Secondly a series of laboratory tests were conducted to determine if the presence of certain degradation products impacted the CO2 solubility, absorption rate and physical properties of the solvent. Amongst others by using advanced solvent characterization methods such as NMR and Raman spectroscopy.
What has the project achieved? Did the project achieve its objective?

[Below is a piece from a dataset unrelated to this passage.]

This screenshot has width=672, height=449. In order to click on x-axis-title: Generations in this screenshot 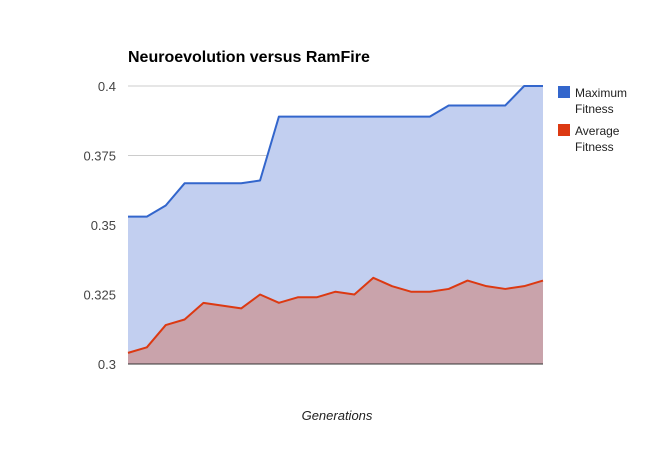, I will do `click(338, 416)`.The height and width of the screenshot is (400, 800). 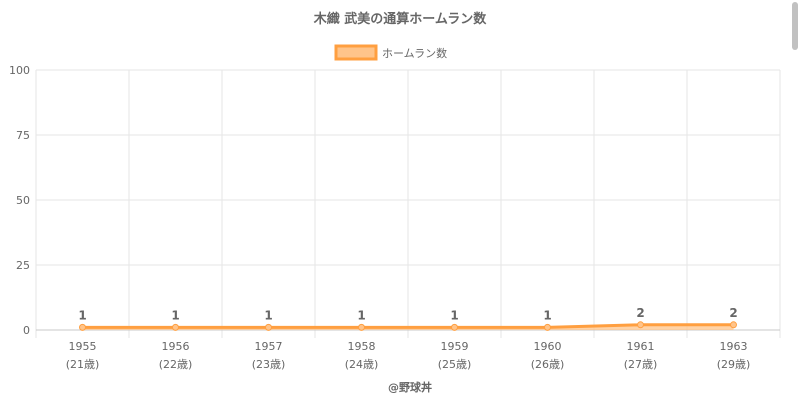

800 hours of pilot plant operation with 37 different operating points were achieved. The pilot campaign demonstrated that achieving 85-95% CO2 capture rates were possible with the low CO2 concentrations tested. The energy requirement for carbon capture increased significantly as expected as the CO2 concentration of the flue gas decreased. For CO2 concentrations above 5%-vol, the specific energy requirement for CO2 capture was not very sensitive to the applied carbon capture rate, whereas a more distinctive influence of the carbon capture rate was observed below 5%-vol CO2. Considering the obtained results, the pilot plant activity achieved its objectives on quantifying the process performance at low CO2 flue gas conditions.

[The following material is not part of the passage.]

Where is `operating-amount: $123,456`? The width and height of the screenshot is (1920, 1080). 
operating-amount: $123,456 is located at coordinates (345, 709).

The more fundamental laboratory investigations were also executed as planned. The laboratory tests did not reveal significant influence of the presence of degradation products on the CO2 solubility or absorption rate when comparing fresh samples with aged samples from the pilot plant trial. No substantial change in physical properties could be detected nor did the speciation of CO2 change between fresh and degraded samples. However, some uncertainty remained on the experimental results and whether the laboratory absorption rate tests were fully representative of industrial absorption columns.
In addition, the laboratory tests also demonstrated that the more abundant degradation products could be partially regenerated under certain conditions, which indicates a possibility for improving solvent consumption rates in industrial plants.
All in all the project has achieved its main objectives in demonstrating the feasibility of CO2 capture on dilute CO2 streams. Also, no fundamental showstoppers were revealed in terms of change in solvent chemistry at low CO2 concentrations.
Future plans?
The project has provided significant data and insight into the performance of an amine-based carbon capture process for flue gases with low CO2 concentrations. The results will assist ACC in designing and providing carbon capture solutions for industries with relatively dilute CO2 streams.